==== Extrait à lire

Biographie

Biographie

José maria, bien sûr Josep Maria en catalan, son origine.

Artiste Suisse, vit actuellement à Rolle, en Suisse.

Travaille lentement, presque toujours, sauf l’exception qui fait la règle.

Ses peintures sont peintes à la tempera (pigments et œufs) sur toile de lin sur châssis ou bien sur cuivre ou aluminium.

Son travail

Dans ses Lettres à Villemain, Michel Eugène Chevreul, chimiste des Gobelins, propose une formule sur le statut de la réalité factuelle : « D’après le principe que nous ne connaissons les corps que par leurs attributs, ces attributs sont des FAITS ; et ces FAITS, étant des abstractions, il en résulte que nous ne connaissons LE CONCRET QUE PAR L’ABSTRAIT ». Par la suite, il établira la loi des contrastes simultanés déterminant la nature psychophysiologique de la perception des couleurs « Dans le cas où l’oeil voit en même temps deux couleurs contiguës, il les voit les plus dissemblables possibles, quant à leur composition optique et quant à la hauteur de leur ton». Cézanne puis Kandinsky s’approprieront la théorie de la couleur énoncée par le vieux savant, posant les fondements de l’abstraction et de l’utilisation de la couleur/volume au XXe siècle.

La série proposée par José Maria Albiol, s’inscrit en filiation de cet héritage entre Science et Art. En première lecture, il y est question d’une expérience (évidemment plasticienne) invitant le regardeur à entrer en congruence avec l’espace physique et physiologique du tableau. La couleur fonctionnant comme objet sensitif et intuitif de ce rapport. L’ensemble d’une grande cohérence se joue, avec une apparente facilité, de la réfraction et de la diffraction par l’utilisation judicieuse des effets de matité, d’incidence. Construit selon un dispositif de travail à la lenteur quasi alchimique, Albiol interroge le plan théorique, s’approprie des schèmes issus de la peinture classique ; la miniature, le nombre d’Or, les supports de cuivre enduit de gesso, le médium à la tempera à l’œuf (il broie lui-même ses couleurs, organise scrupuleusement sa matière).

========
==== Données fournies

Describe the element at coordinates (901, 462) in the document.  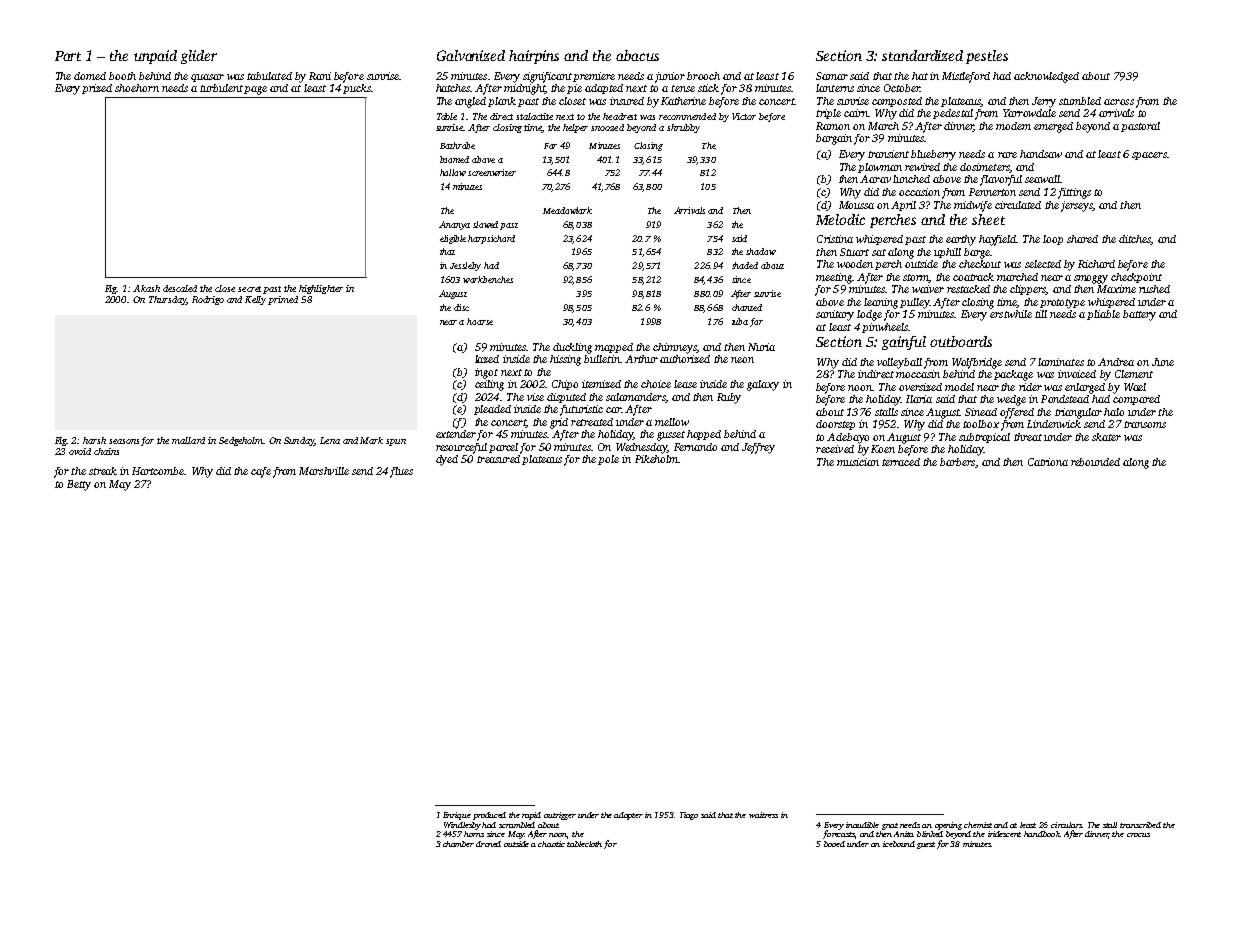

========

• _Consigne_: Restituez tel quel le passage de la biographie de José Maria Albiol commençant à « Son travail » et se terminant à « au XXe siècle. ». Les lignes n'entrent pas en jeu ici.

• _Réponse attendue_:
Son travail

Dans ses Lettres à Villemain, Michel Eugène Chevreul, chimiste des Gobelins, propose une formule sur le statut de la réalité factuelle : « D’après le principe que nous ne connaissons les corps que par leurs attributs, ces attributs sont des FAITS ; et ces FAITS, étant des abstractions, il en résulte que nous ne connaissons LE CONCRET QUE PAR L’ABSTRAIT ». Par la suite, il établira la loi des contrastes simultanés déterminant la nature psychophysiologique de la perception des couleurs « Dans le cas où l’oeil voit en même temps deux couleurs contiguës, il les voit les plus dissemblables possibles, quant à leur composition optique et quant à la hauteur de leur ton». Cézanne puis Kandinsky s’approprieront la théorie de la couleur énoncée par le vieux savant, posant les fondements de l’abstraction et de l’utilisation de la couleur/volume au XXe siècle.